LISTED RECORDS
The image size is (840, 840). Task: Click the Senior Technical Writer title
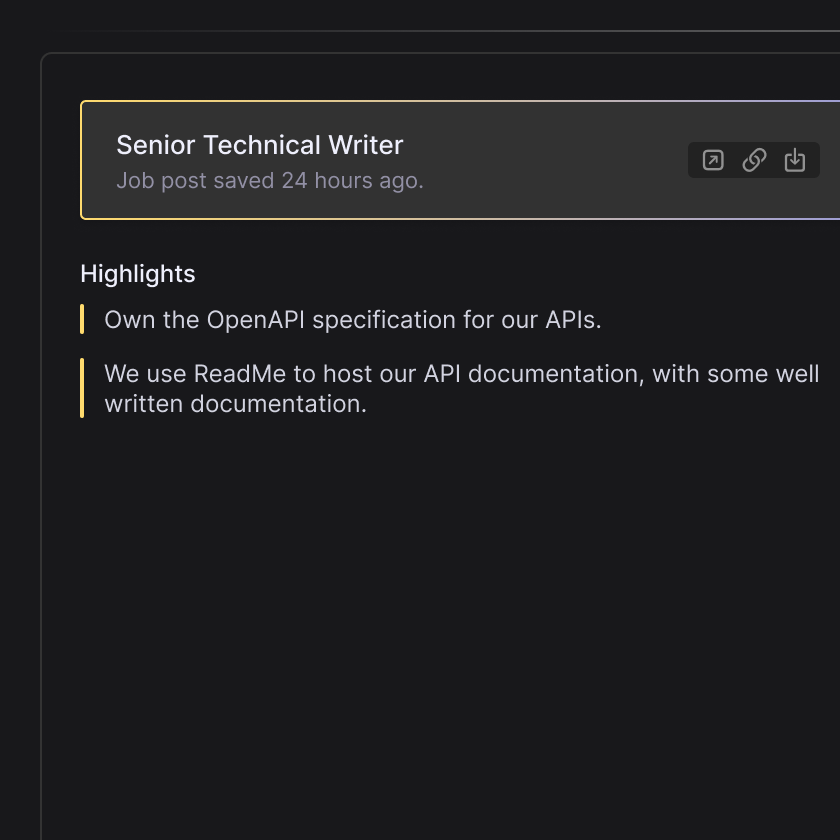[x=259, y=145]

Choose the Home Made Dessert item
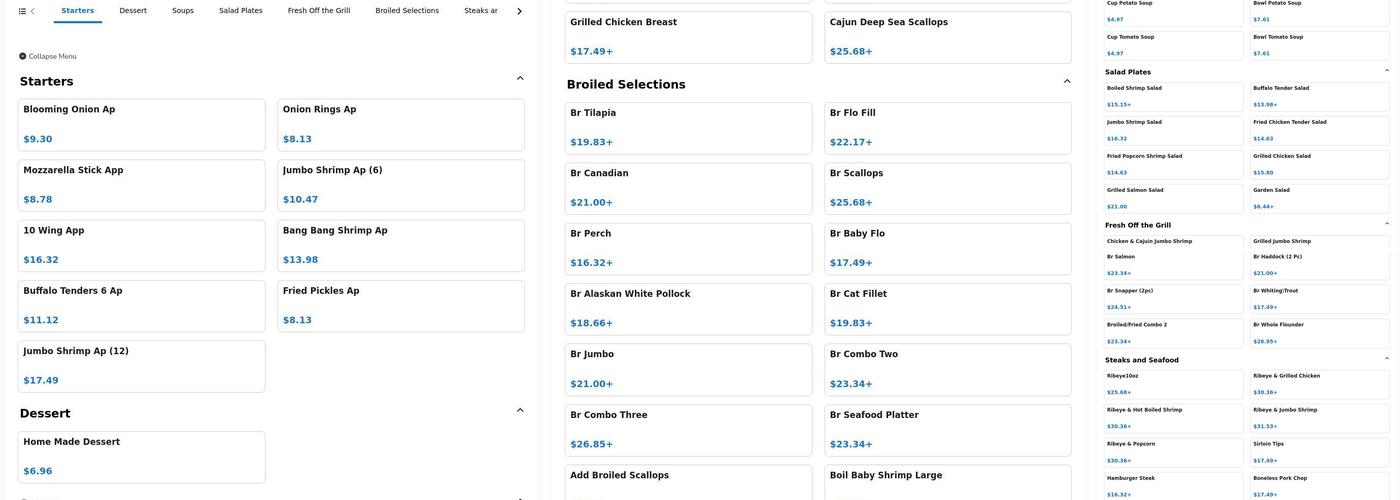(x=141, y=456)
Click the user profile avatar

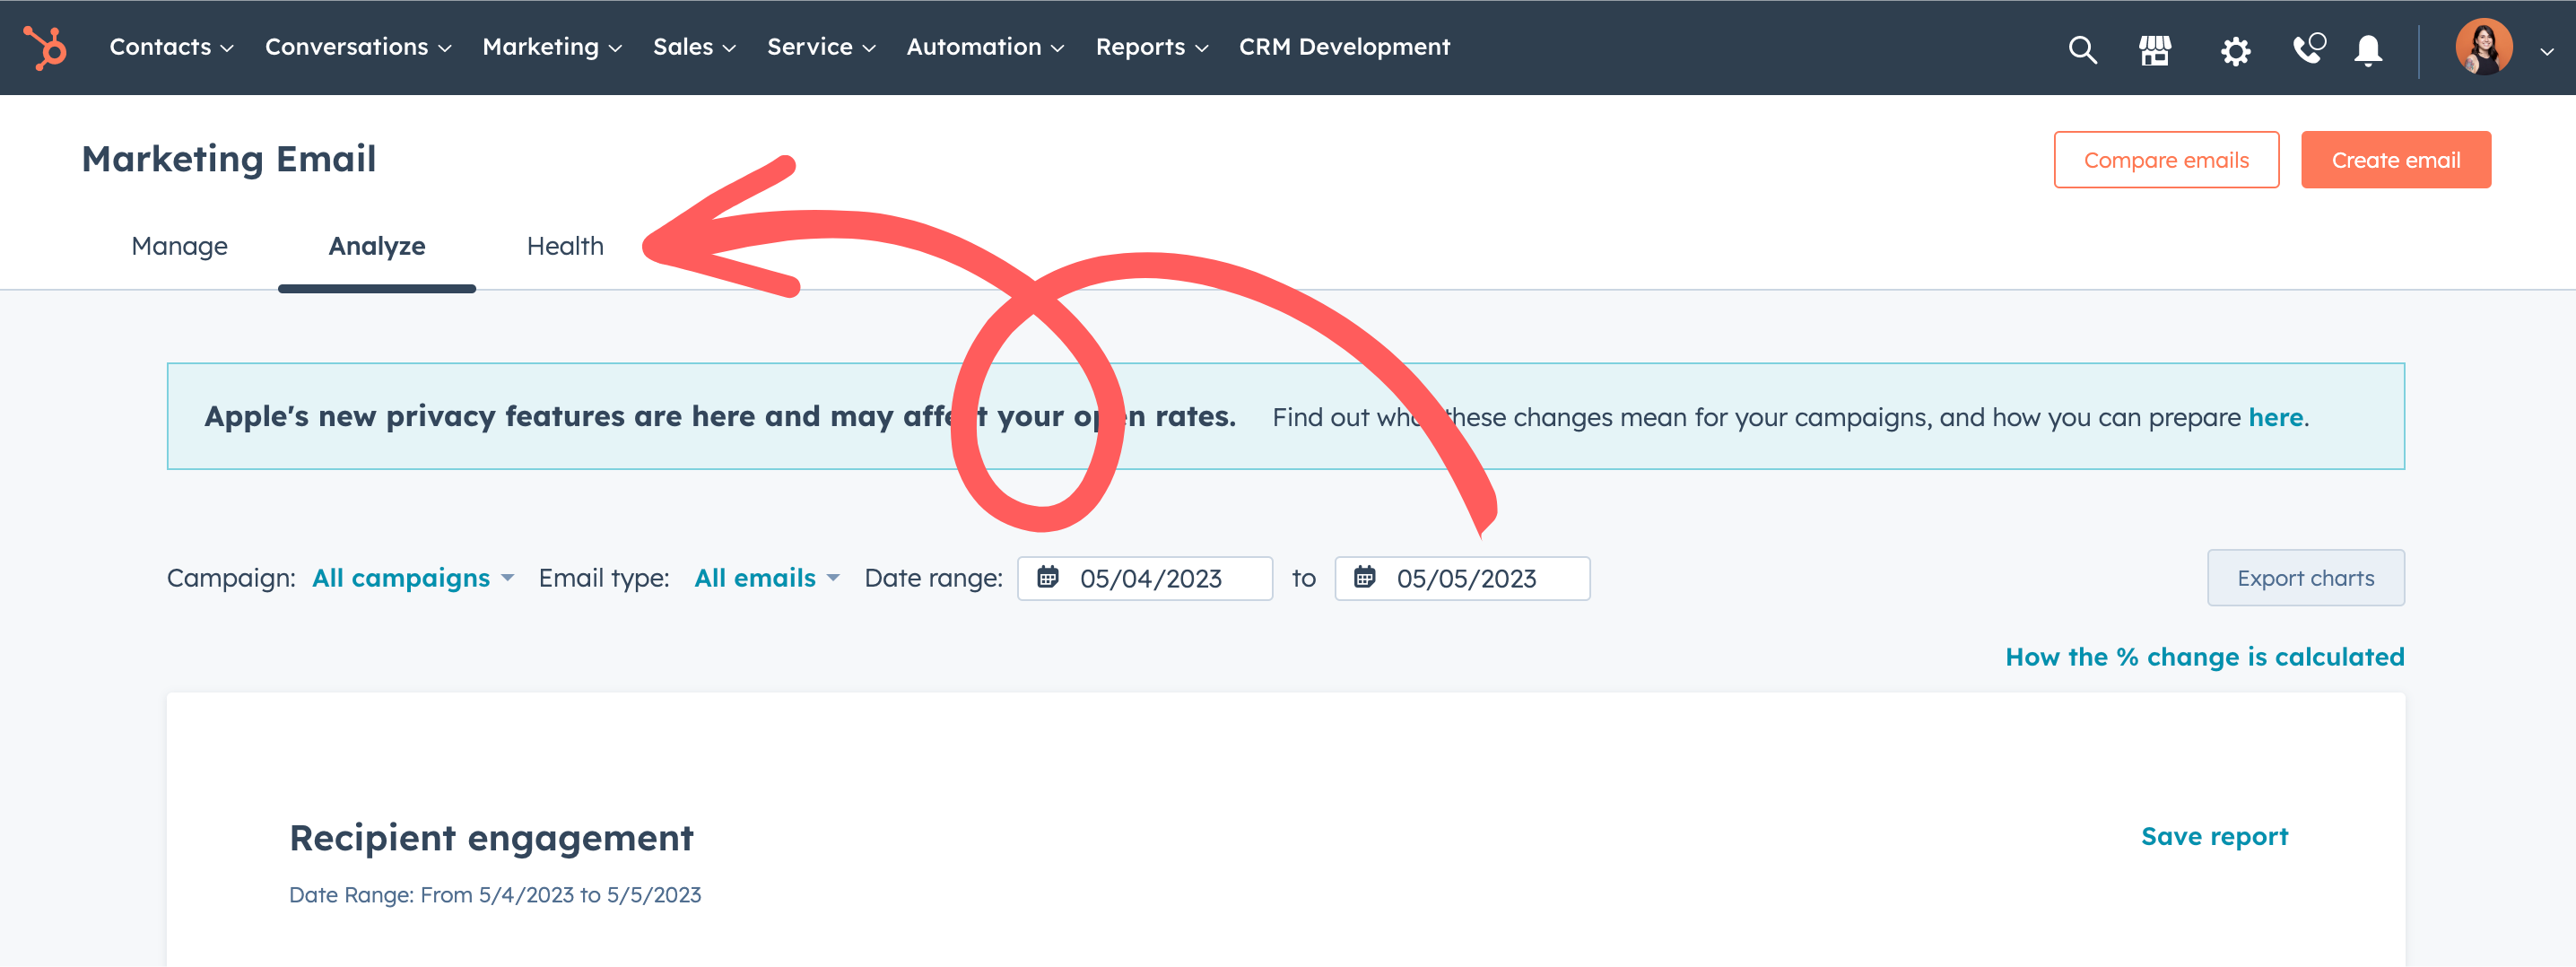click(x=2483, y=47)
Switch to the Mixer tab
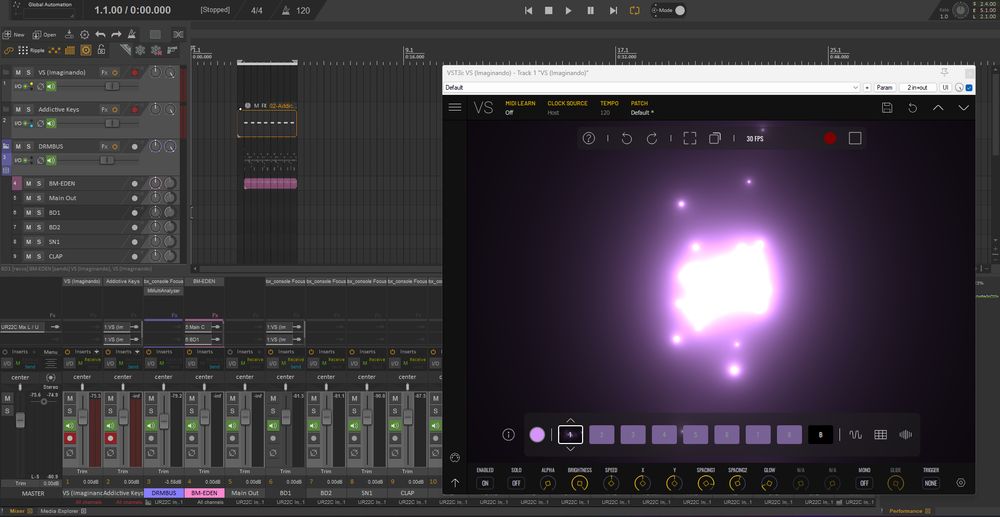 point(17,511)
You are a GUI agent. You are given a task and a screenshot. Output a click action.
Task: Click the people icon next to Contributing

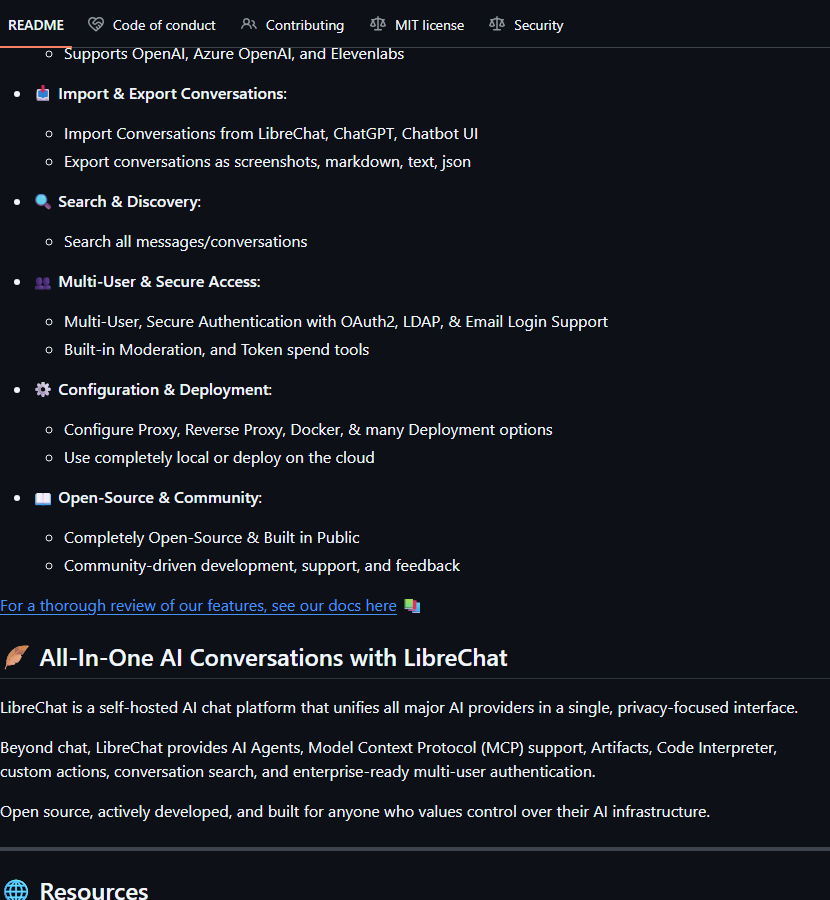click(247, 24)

WRITTEN INSTRUCTION
Reproduce the text of every item above word for word, leaving out the pictures.

RESULT BELOW
The image size is (840, 840). Task: Click the Senior Technical Writer title
[x=259, y=145]

Choose the Home Made Dessert item
(x=141, y=456)
Click the user profile avatar

click(x=2483, y=47)
Switch to the Mixer tab
 point(17,511)
You are a GUI agent. You are given a task and a screenshot. Output a click action.
Task: Click the people icon next to Contributing

click(247, 24)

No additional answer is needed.